PTC staff want sale reversed


The sale of People’s Trading Centre (PTC) to Tafika Holdings is facing strong resistance from some members of the senior management team, who have written its former majority shareholder, Press Corporation Limited (PCL) plc, to terminate the share purchase agreement (SPA).

The request for the termination of SPA is contained in a letter dated May 18 2022.

Signatories of the letter include Treasury and Creditors Manager Edgar Chilumpha, Markets Development Manager Chiku Kaphuka, Internal Audit Manager Justin Masanjika, acting Merchandise Manager Dalitso Chalira, Operations Manager (Centre) Dalitso Kadzamira, acting Operations Manager (South) Gibson Nyirenda, Buyer Chance Chimchere and Information Systems Manager Dennis Mhango.

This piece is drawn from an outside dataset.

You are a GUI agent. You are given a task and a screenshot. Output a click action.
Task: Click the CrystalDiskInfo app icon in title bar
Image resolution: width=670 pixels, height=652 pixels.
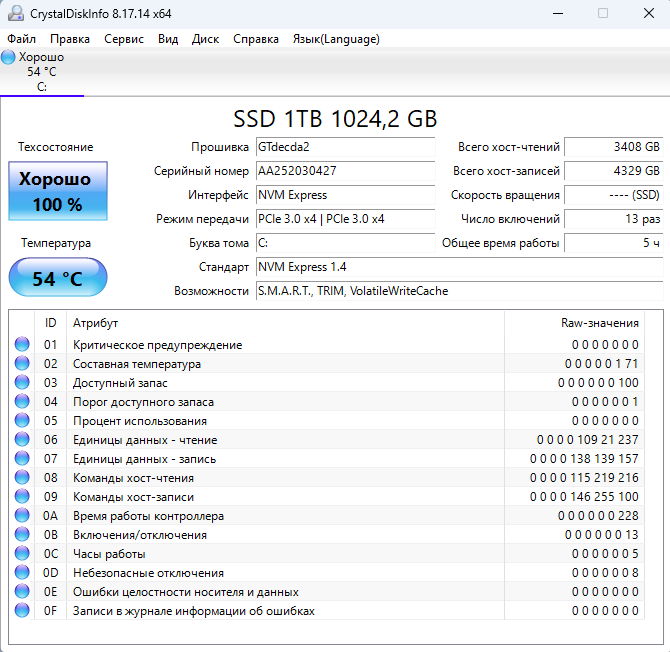pyautogui.click(x=14, y=14)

The senior management members argue that Tafika Holdings has failed to prove to external auditors that it has the financial capacity, adequate financial resources or financial facilities to honour the K6 billion purchase considerations, and that it has failed to pay Escom, Rab Processors, and pension arrears which are part of the K6 billion purchase consideration.

“Based on the facts above, we are forced to agree with Deloitte, the external auditors for PTC, that Tafika Holdings does not have the financial capacity to raise the K6 billion Purchase Consideration for PTC. As such, the fundamental condition of this sale has been bleached and will not be remedied within any reasonable time,” the letter reads.

The letter further indicates that, in the absence of any capital injection, this is the last month that PTC will be able to pay salaries as it has depleted working capital through payment of salaries.


Press Corporation Limited acting Chief Executive Officer Lyton Chithambo acknowledged receiving the letter but was quick to point out that the letter was misdirected because the conglomerate exited PTC this year and they have nothing to do with it.

He added that as part of the exit process, PCL injected K12.5 billion into PTC to help in the K18.5 billion recapitalisation which PTC management was pushing for before the SPA with Tafika Holdings.

Tafika Holdings Executive Chairman, who is also serving as Executive Chairman for PTC, Arson Malola querried where PTC senior management has gotten the financial report because, according to him, the financial statement has not been finalised.

“PTC will have a turn-around with our coming because we just need to deal with pilferage which has been so bad in the past years and stock the shops and stocks will start trekking in from next week because suppliers have assured us,” he said.

PTC is one of the oldest and scattered chain stores which was owned by PCL. But early this year, PCL disposed off its shares and consequently signed an agreement with Tafika Holdings for the sale of the chain store.

According to information available, the company needs K18.5 billion for a turn-around to pay loans and liabilities which PCL has already sorted out by proving K12.5 billion, with Tafika expected to sort the remaining K6 billion.